I urge your readers and our local elected officials, particularly in East Hampton Town government, to contact the New York State Workers’ Compensation Board. The Workers’ Compensation Board is accepting comments right now. I, along with many others, think the best approach is to appeal to the governor’s office and point out that given the governor’s position on mental health such as gun violence, taxi driver suicide rate, etc., you are surprised on the administration’s position on mental health and compensation. Express in the strongest terms that the governor needs to rein in this out-of-control agency.
August 6, 2018
To the Editor:
Readers who have not looked carefully at the two new magazines now being published by The East Hampton Star should look again, either at the copies recently distributed with the newspaper, or by picking up free copies at the Star office or in shops around town. Though I am married to the publisher, I am writing this on the shameless theory that if I, with magazine editing experience at Time and Psychology Today, don’t flout the modesty barrier, no one else might. Both magazines are rewarding departures from what might be called Hamptons Usual.
East, now in its third year and distributing the third of this year’s four issues (the fourth is coming in the fall), is a local insider’s mix of with-it culture, topical issues, crabbing (the nonpolitical kind), Latino food takeouts, local rhubarb liqueur, a droll cartoon, and witty selections of the best places to go, not for haute cuisine but for toys, retro candy, and to the potty.
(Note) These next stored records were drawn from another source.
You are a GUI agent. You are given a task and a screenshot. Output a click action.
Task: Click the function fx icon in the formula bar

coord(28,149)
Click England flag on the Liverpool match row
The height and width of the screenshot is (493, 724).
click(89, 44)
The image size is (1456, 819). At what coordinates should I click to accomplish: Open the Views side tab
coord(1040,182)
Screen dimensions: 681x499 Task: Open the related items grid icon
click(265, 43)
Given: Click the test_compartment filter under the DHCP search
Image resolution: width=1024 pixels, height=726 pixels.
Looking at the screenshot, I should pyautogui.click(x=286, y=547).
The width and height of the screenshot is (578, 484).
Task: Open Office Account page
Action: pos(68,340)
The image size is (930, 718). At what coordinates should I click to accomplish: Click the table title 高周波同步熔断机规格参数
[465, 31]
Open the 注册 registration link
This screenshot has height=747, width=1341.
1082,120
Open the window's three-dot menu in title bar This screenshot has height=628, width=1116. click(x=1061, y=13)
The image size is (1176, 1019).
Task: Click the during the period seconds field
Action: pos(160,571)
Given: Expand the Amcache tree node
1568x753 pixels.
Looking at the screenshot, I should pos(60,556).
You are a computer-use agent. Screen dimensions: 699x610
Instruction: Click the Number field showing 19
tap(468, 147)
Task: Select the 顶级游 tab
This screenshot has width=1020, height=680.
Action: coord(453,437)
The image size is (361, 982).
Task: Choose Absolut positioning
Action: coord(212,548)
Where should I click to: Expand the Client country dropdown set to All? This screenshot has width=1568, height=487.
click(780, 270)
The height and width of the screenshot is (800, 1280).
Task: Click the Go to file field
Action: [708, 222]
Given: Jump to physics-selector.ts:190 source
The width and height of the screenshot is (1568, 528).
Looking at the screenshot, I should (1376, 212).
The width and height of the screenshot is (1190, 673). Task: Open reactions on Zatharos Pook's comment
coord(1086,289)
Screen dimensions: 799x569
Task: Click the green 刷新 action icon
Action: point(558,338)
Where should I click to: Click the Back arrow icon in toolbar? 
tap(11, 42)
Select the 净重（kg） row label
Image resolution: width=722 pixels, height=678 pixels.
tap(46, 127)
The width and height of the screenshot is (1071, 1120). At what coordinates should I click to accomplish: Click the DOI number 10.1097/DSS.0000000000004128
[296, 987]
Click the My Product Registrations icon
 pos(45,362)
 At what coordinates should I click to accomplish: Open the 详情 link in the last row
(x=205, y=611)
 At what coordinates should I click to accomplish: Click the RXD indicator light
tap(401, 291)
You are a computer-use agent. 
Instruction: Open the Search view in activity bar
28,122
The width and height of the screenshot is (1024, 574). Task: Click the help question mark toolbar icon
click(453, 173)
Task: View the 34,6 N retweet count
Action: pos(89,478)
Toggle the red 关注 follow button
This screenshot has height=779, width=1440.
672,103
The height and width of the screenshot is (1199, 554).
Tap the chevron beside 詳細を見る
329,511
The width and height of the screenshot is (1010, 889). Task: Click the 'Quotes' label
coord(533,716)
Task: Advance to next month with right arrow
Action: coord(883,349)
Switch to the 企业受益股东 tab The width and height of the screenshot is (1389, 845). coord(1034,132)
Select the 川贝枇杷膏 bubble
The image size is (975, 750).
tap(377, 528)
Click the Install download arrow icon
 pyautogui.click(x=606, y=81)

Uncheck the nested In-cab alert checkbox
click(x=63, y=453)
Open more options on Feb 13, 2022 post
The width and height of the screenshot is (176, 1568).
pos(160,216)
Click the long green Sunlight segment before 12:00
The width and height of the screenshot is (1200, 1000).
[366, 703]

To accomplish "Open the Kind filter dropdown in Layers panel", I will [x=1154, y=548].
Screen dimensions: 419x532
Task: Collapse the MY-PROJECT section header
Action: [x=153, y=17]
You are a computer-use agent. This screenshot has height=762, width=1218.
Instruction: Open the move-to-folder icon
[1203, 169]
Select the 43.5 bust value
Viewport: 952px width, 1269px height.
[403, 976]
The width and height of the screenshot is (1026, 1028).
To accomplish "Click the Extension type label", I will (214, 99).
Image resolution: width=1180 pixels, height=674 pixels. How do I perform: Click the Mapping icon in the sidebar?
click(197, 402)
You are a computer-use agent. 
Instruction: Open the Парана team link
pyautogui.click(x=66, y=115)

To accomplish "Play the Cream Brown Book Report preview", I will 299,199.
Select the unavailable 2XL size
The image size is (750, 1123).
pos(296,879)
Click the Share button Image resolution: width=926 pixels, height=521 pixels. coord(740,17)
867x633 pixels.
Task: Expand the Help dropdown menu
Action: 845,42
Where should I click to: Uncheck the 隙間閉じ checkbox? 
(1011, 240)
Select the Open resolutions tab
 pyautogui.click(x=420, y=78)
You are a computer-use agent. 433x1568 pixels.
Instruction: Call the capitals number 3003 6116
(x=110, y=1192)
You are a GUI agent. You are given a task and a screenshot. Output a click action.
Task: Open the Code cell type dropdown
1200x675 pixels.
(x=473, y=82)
If the prose seems sparky it may be due to the editor’s previous power decade as an editor at Vogue magazine.
End, a magazine touting local modern architecture as an alternative to shingled beach blah, has found its journalistic feet in the second issue of its second year by showing architecture students’ uninhibited dreams for erosion control on Montauk’s stupidly-sandbagged “Dirt Bag” beach, assessing the influential beach architecture of the late Charles Gwathmey, and explaining the “retail apocalypse” that has hollowed out East Hampton’s shopping district with glitzy shops that stay open only for the summer.
“East” “End,” get it? Get them and you will.
CHRISTOPHER T. CORY
August 6, 2018
To the horrible person or persons who stole our beloved Scottie dog statues Thursday night of last week: You must have injured yourself, as each weighs more then 50 pounds and you certainly needed some help to lift them off their stone bases in our driveway.,
Here is what you don’t know. Both Scottie statues were cherished by my family, as they represented our beloved Scottie dogs who passed away. They had beautiful ribbons tied in a bow, which people looked for as a marker for our home. That day the Scotties had been festively adorned with pink and green star balloons, indicating where a charity shopping event was taking place to benefit the children of the East Hampton community. The day was successful and fun and it wasn’t until the next morning that we discovered the theft of our beloved statues.
We as a family are devastated at this loss. The police are investigating the theft and will find you, but our trust and pride in our beloved East Hampton community has been shattered.
Do the right thing and return them!
BARBARA L. EDWARDS
Hold Your Pee
August 4, 2018
The woman who was scolded by a police officer for calling 911 when she found the train station bathroom locked (“Also on the Logs,” Aug. 2) is my new heroine. Is there a woman anywhere who hasn’t suffered silently from bursting bladder? That officer needs his consciousness raised by having his urinary privileges suspended for 12 hours.
Speak up, all my sisters, or forever hold your pee.